Supplied data:
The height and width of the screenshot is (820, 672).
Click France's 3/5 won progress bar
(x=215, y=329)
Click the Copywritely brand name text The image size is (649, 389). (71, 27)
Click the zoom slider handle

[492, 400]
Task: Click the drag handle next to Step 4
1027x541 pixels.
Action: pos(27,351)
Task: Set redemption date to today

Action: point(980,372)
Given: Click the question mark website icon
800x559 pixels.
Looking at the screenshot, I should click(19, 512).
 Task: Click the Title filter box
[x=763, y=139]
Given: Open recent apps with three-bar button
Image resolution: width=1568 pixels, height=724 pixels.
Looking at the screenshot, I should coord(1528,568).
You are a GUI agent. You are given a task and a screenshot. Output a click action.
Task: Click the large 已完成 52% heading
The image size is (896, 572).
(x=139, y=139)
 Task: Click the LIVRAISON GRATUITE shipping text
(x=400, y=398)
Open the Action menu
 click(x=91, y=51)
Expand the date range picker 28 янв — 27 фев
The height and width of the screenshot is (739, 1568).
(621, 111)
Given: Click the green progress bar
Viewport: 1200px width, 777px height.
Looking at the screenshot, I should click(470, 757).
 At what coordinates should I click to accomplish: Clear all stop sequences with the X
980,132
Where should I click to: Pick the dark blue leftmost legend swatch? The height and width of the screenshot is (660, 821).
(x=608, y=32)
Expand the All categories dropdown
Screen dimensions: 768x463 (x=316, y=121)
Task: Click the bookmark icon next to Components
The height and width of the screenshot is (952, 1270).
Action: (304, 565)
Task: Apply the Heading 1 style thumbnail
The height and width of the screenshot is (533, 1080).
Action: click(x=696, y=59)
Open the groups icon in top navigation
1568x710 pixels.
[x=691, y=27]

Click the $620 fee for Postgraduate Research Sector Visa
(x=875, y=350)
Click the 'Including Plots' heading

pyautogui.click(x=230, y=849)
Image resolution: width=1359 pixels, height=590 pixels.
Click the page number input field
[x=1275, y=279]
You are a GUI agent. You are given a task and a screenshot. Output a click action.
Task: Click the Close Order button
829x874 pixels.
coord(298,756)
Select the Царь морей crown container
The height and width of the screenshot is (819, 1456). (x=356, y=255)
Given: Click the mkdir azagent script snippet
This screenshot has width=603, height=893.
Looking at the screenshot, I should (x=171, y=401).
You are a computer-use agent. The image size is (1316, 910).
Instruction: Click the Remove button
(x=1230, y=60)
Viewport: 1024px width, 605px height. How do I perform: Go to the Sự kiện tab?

Description of the task: From the first line to the last, return the data exactly.

Exercise result:
The height and width of the screenshot is (820, 672).
Click France's 3/5 won progress bar
(x=215, y=329)
Click the Copywritely brand name text The image size is (649, 389). (71, 27)
Click the zoom slider handle

[492, 400]
Task: Click the drag handle next to Step 4
1027x541 pixels.
Action: pos(27,351)
Task: Set redemption date to today

Action: point(980,372)
Given: Click the question mark website icon
800x559 pixels.
Looking at the screenshot, I should click(19, 512).
 Task: Click the Title filter box
[x=763, y=139]
Given: Open recent apps with three-bar button
Image resolution: width=1568 pixels, height=724 pixels.
Looking at the screenshot, I should coord(1528,568).
You are a GUI agent. You are given a task and a screenshot. Output a click action.
Task: Click the large 已完成 52% heading
The image size is (896, 572).
(x=139, y=139)
 Task: Click the LIVRAISON GRATUITE shipping text
(x=400, y=398)
Open the Action menu
 click(x=91, y=51)
Expand the date range picker 28 янв — 27 фев
The height and width of the screenshot is (739, 1568).
(621, 111)
Given: Click the green progress bar
Viewport: 1200px width, 777px height.
Looking at the screenshot, I should click(470, 757).
 At what coordinates should I click to accomplish: Clear all stop sequences with the X
980,132
Where should I click to: Pick the dark blue leftmost legend swatch? The height and width of the screenshot is (660, 821).
(x=608, y=32)
Expand the All categories dropdown
Screen dimensions: 768x463 (x=316, y=121)
Task: Click the bookmark icon next to Components
The height and width of the screenshot is (952, 1270).
Action: (304, 565)
Task: Apply the Heading 1 style thumbnail
The height and width of the screenshot is (533, 1080).
Action: click(x=696, y=59)
Open the groups icon in top navigation
1568x710 pixels.
[x=691, y=27]

Click the $620 fee for Postgraduate Research Sector Visa
(x=875, y=350)
Click the 'Including Plots' heading

pyautogui.click(x=230, y=849)
Image resolution: width=1359 pixels, height=590 pixels.
Click the page number input field
[x=1275, y=279]
You are a GUI agent. You are given a task and a screenshot. Output a click action.
Task: Click the Close Order button
829x874 pixels.
coord(298,756)
Select the Царь морей crown container
The height and width of the screenshot is (819, 1456). (x=356, y=255)
Given: Click the mkdir azagent script snippet
This screenshot has width=603, height=893.
Looking at the screenshot, I should (x=171, y=401).
You are a computer-use agent. The image size is (1316, 910).
Instruction: Click the Remove button
(x=1230, y=60)
Viewport: 1024px width, 605px height. How do I perform: Go to the Sự kiện tab?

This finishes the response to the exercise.